Antibody Humanization

 The VH and VL CDRs comprise the antigen binding site and contain the majority of amino acids that make direct contact with antigen. Jones et al. hypothesized that the CDRs from a murine antibody could be ‘grafted’ on to human frameworks to make a so called ‘humanized’ antibody. Grafting the CDRs from the V_H domain of a murine antibody to an hapten antigen on to human frameworks resulted in an antibody that bound the hapten with comparable affinity when combined with the murine light chain variable domain. Such CDR grafting has been applied to an anti-lymphocyte mAb and to an antibody to respiratory syncytial virus (RSV), but is not always successful due to the critical role that framework residues may play in both supporting the proper conformation of the CDRs and contributing antigen contacting amino acids.

> DATASET CONTENT:
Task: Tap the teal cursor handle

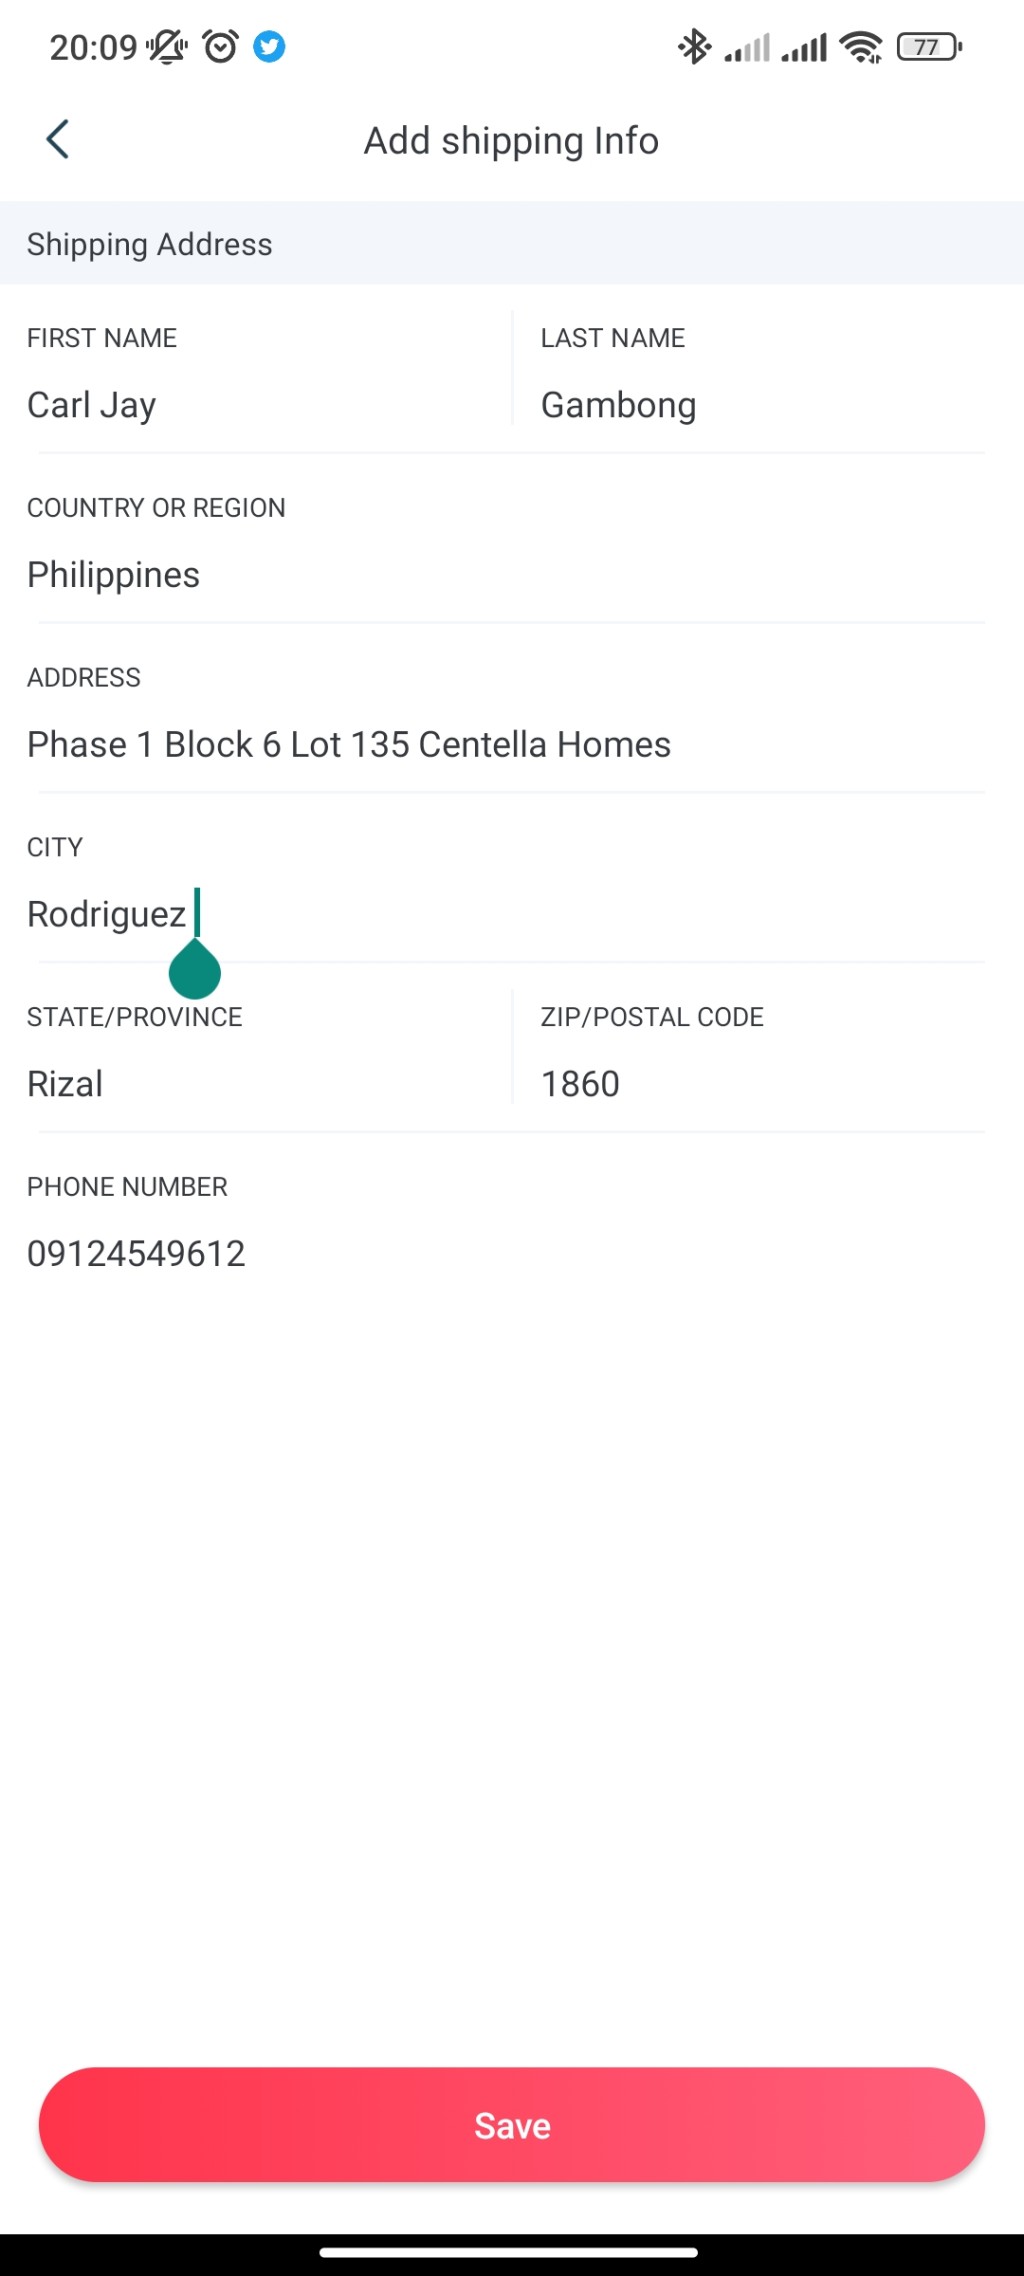Action: [x=195, y=972]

> REQUIRED ACTION A: Retype everything in the antibody humanization text from "The VH and VL" down to "contacting amino acids.".
> REQUIRED ACTION B: According to the antibody humanization text, what two antibodies has CDR grafting been applied to?

> EXPECTED OUTPUT A:
The VH and VL CDRs comprise the antigen binding site and contain the majority of amino acids that make direct contact with antigen. Jones et al. hypothesized that the CDRs from a murine antibody could be ‘grafted’ on to human frameworks to make a so called ‘humanized’ antibody. Grafting the CDRs from the V_H domain of a murine antibody to an hapten antigen on to human frameworks resulted in an antibody that bound the hapten with comparable affinity when combined with the murine light chain variable domain. Such CDR grafting has been applied to an anti-lymphocyte mAb and to an antibody to respiratory syncytial virus (RSV), but is not always successful due to the critical role that framework residues may play in both supporting the proper conformation of the CDRs and contributing antigen contacting amino acids.

> EXPECTED OUTPUT B: An anti-lymphocyte mAb and an antibody to respiratory syncytial virus (RSV).